New funds will support projects to tackle biofouling and marine plastic litter and the designing of long-term programme to help cut ship emissions.
IMO has signed three partnership agreements with the Kingdom of Saudi Arabia to support the preparation of a new global project that targets ship-based emissions. Further funding goes to existing projects focused on biofouling and marine plastic litter. The agreements, signed by IMO Secretary-General Kitack Lim and His Excellency Mr. Saleh bin Nasser al-Jasser, Minister of Transport and Logistic Services, Kingdom of Saudi Arabia (28 September), will see US$509,000 going to the three environmental initiatives.
“IMO is committed to a global approach to environmental protection, with capacity building in developing countries to ensure that no Member State is left behind on this important journey. Lowering emissions, reducing marine litter and tackling invasive aquatic species are vital to preserving our oceans. I am very pleased that these agreements will go towards IMO projects to help reduce the impact of shipping on our oceans. They demonstrate our continued commitment to protecting our environment,” said Secretary-General Lim.
“We know that it is technological innovation and the development of alternative future fuels that will be key to progress. But it’s equally important that we ensure that innovations in these areas are inclusive and coordinated as well. No one can do this alone and no one should be left behind. We need both the North and the South to get connected in this innovation ecosystem and we need all stakeholders to be around the innovation table including stakeholders across the value chain,” said His Excellency Mr. Saleh bin Nasser al-Jasser.
Under the first agreement, around US$400,000 will be used to fund a 12-month preparatory phase of a new long-term IMO CARES (Coordinated Actions to Reduce Emissions from Shipping) initiative. The Project aims to accelerate demonstration of green technologies and their deployment globally in a manner that facilitates blue economic growth in developing regions. The preparatory Project will lead to the design of IMO CARES Programme and will be executed by IMO’s Department of Partnerships and Projects (DPP).
“IMO is committed to long-term technology cooperation and capacity building programmes focussed on needs of developing countries that will support the IMO Initial GHG strategy, the IMO resolution on technology transfer and capacity building as well as the resolution on cooperation between ports and shipping to reduce GHG emissions,” said Mr. Jose Matheickal, DPP Chief. He said that the IMO CARES Project will build on and complement other ongoing work by IMO and connects this work to various R&D and innovation initiatives around the world. This work includes Green Voyage 2050, GHG-SMART Project, the Blue Solutions Project, the FINSMART initiative and the NextGEN initiative.
The Project will continue IMO efforts to increase cooperation and collaboration between all decarbonization initiatives. The IMO-Singapore NextGEN online portal for information sharing on decarbonization projects was launched this week. (Read more here)

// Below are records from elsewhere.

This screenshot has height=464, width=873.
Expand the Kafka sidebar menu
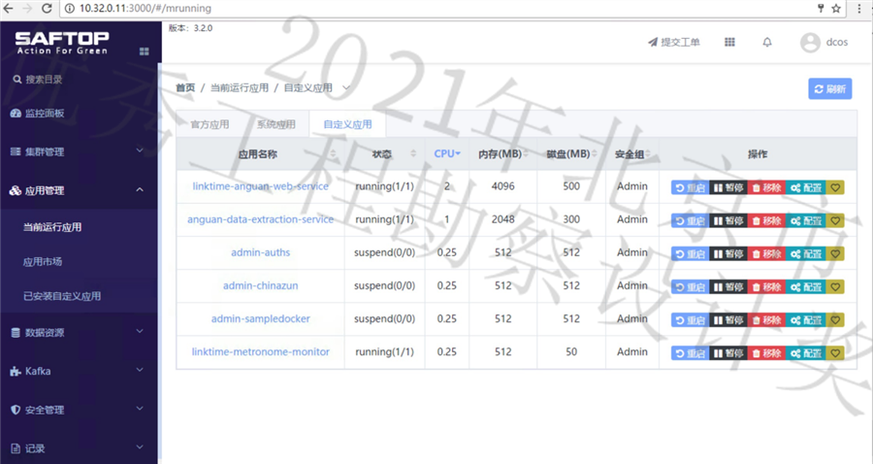click(x=78, y=372)
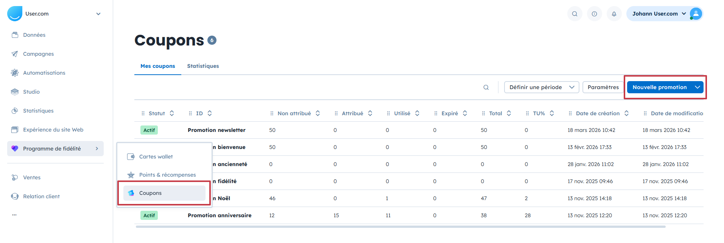The height and width of the screenshot is (243, 724).
Task: Click the Paramètres button
Action: [x=603, y=87]
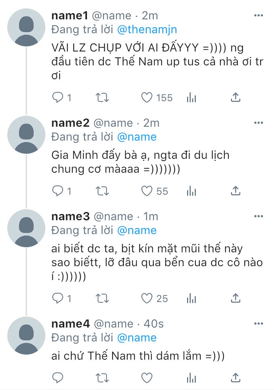View analytics for name3's tweet

click(191, 298)
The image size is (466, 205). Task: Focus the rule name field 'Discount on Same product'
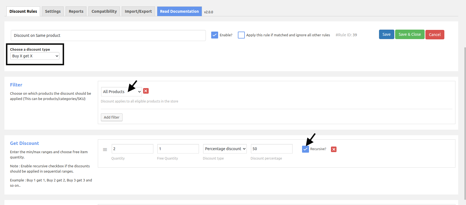coord(108,35)
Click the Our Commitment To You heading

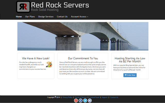(83, 58)
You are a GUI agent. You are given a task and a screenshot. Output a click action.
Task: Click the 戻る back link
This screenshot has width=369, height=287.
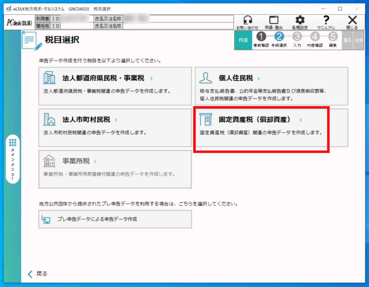point(37,274)
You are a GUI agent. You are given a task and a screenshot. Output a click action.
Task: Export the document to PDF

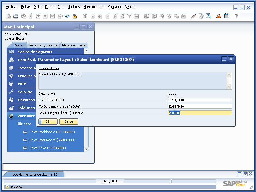point(59,15)
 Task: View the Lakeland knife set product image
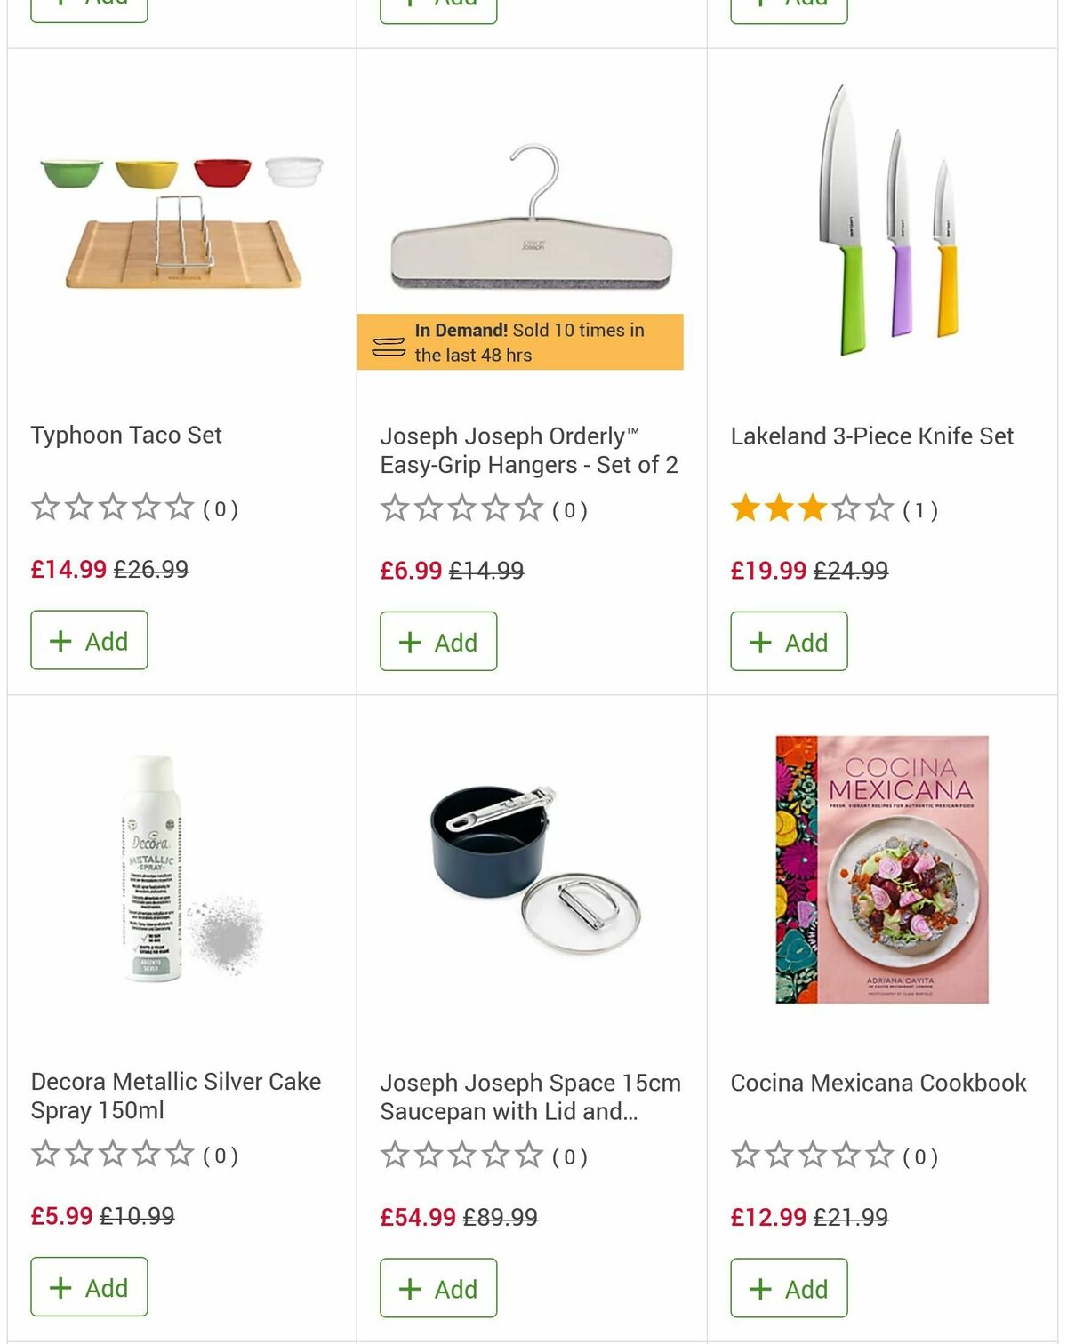point(887,221)
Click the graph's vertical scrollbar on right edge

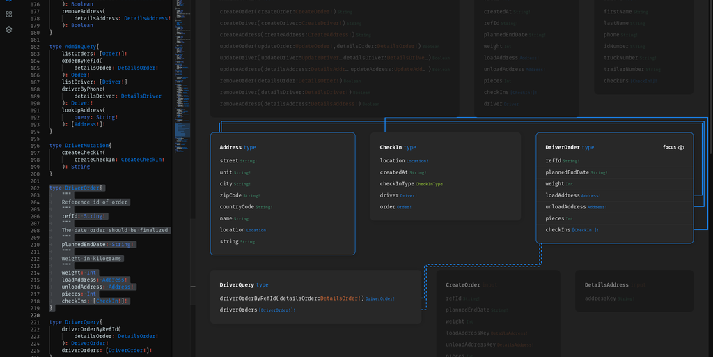tap(710, 77)
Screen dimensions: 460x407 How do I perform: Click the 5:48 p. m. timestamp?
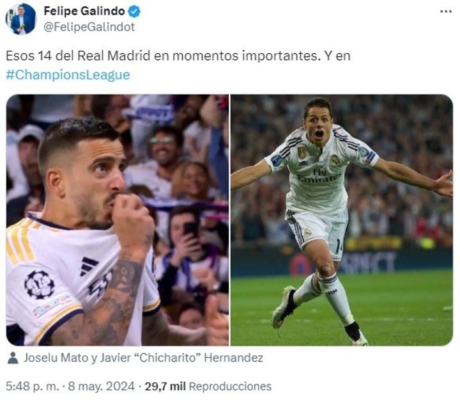33,386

The preparatory phase of IMO CARES is designed to identify various key stakeholders who might become part of the long-term IMO CARES programme. Potential stakeholders include donors, regional maritime technology cooperation centres, various decarbonization R&D centres, Global Industry Alliances, financial institutions, and more.
The foundation Project will undertake regional and global consultation workshops to design the key elements and framework of the global programme. It will maintain a focus on developing countries in order to facilitate a global decarbonization shift.
Raising awareness of biofouling for women in Arab States
The second agreement sets out US$54,500 in funding for IMO’s ongoing GloFouling initiative, a GEF-UNDP-IMO GloFouling Project to drive actions to implement the IMO Guidelines for the control and management of ships’ biofouling. The funding will go towards holding an awareness-raising workshop on ships’ biofouling for women in Arab States. Ships’ biofouling is one of the main sources for introductions of invasive aquatic species and is one of the main threats to marine biodiversity. The environmental impacts are often associated with substantial economic costs. Biofouling also results in increased fuel consumption and contributes to GHG emissions from ships.
The workshop will seek to improve awareness and expertise on general aspects of biofouling management to increase participation of women across maritime industries and administrations. Additionally, the workshop will create new opportunities and encourage entrepreneurship, with a specific focus on initiatives sponsored or created by women. It is expected to create an empowering space for reducing existing gender disparities in maritime administrations, the scientific community and the private sector.
The event will gather women in maritime administrations, female business entrepreneurs, researchers and representatives from private sector companies, industry associations and the IMO-supported Women in Maritime associations for a review of the issue of biofouling, and a cross-sectoral analysis of solutions and services that will be required in relation to biofouling prevention and management.